Search code examples
pythonregexseleniumurl-rewritingurlparse

URL list from driver.current url


How do I edit driver current url so links that goes from: http://centrebet.com/Sports/12313443 to the following: http://centrebet.com/#Sports/12313443

http://centrebet.com/ and /Sports/ is constant

I've found a lot of examples with static links but I'm at a loss as to how I would do that with a list of scraped current urls.

Code:

driver = webdriver.Chrome()

url = "http://centrebet.com/"
driver.get(url)

def page_counter():
  for x in range(1000):
      yield x

count = page_counter()
driver.get(url)
sports = driver.find_element_by_id("accordionMenu1_ulSports")
links = [url + link.get_attribute("onclick").replace("menulink('", "").replace("')", "") for link in sports.find_elements_by_xpath('//ul[@id="accordionMenu1_ulSports"]//li//ul//li//ul//li//a[starts-with(@onclick, "menulink")]')]

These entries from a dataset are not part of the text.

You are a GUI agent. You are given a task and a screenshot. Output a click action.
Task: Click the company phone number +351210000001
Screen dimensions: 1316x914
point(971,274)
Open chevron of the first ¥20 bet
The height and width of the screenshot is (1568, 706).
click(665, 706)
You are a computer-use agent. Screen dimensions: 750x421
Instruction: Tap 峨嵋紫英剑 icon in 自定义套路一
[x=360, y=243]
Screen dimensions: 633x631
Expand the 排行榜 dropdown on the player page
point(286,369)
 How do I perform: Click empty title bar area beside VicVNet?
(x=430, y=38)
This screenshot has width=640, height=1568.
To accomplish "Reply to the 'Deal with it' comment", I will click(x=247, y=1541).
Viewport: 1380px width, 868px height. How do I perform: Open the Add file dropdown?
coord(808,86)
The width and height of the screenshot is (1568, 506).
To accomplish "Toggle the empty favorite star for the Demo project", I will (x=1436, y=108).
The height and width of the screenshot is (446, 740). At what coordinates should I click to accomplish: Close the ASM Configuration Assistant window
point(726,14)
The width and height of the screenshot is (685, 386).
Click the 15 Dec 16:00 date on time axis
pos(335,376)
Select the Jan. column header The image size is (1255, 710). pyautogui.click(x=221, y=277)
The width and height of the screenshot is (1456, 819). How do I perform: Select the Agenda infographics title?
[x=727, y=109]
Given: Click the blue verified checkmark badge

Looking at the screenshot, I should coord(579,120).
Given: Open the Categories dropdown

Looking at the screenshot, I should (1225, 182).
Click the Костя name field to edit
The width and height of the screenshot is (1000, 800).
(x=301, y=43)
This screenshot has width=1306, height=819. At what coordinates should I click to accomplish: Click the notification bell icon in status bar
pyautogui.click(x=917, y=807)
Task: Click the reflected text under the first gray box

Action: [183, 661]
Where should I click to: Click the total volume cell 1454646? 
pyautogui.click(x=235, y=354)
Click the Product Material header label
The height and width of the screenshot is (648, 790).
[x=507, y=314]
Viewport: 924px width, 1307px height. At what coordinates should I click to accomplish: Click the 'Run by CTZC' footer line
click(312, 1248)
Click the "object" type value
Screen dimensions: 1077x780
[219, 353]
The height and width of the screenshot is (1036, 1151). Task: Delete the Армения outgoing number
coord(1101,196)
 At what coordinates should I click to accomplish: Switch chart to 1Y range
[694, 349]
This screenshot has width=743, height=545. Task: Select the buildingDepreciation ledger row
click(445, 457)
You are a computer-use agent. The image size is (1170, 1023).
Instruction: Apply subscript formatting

links = dict((next(count) + 1, e) for e in links)

desc_links = collections.OrderedDict(sorted(links.items(), reverse=True))
for key, value in desc_links.items():
    try:
        driver.get(value)
        ...



        langs4 = driver.find_elements_by_css_selector("tbody > tr:nth-child(2) > td > table > tbody > tr > td > table > tbody > tr > td:nth-child(2) > table > tbody > tr:nth-child(3) > td > table > tbody > tr > td > table > tbody > tr > td:nth-child(1) > div > div")
        langs4_text = []
        for lang in langs4:
            # print(lang.text)
            langs4_text.append(lang.text)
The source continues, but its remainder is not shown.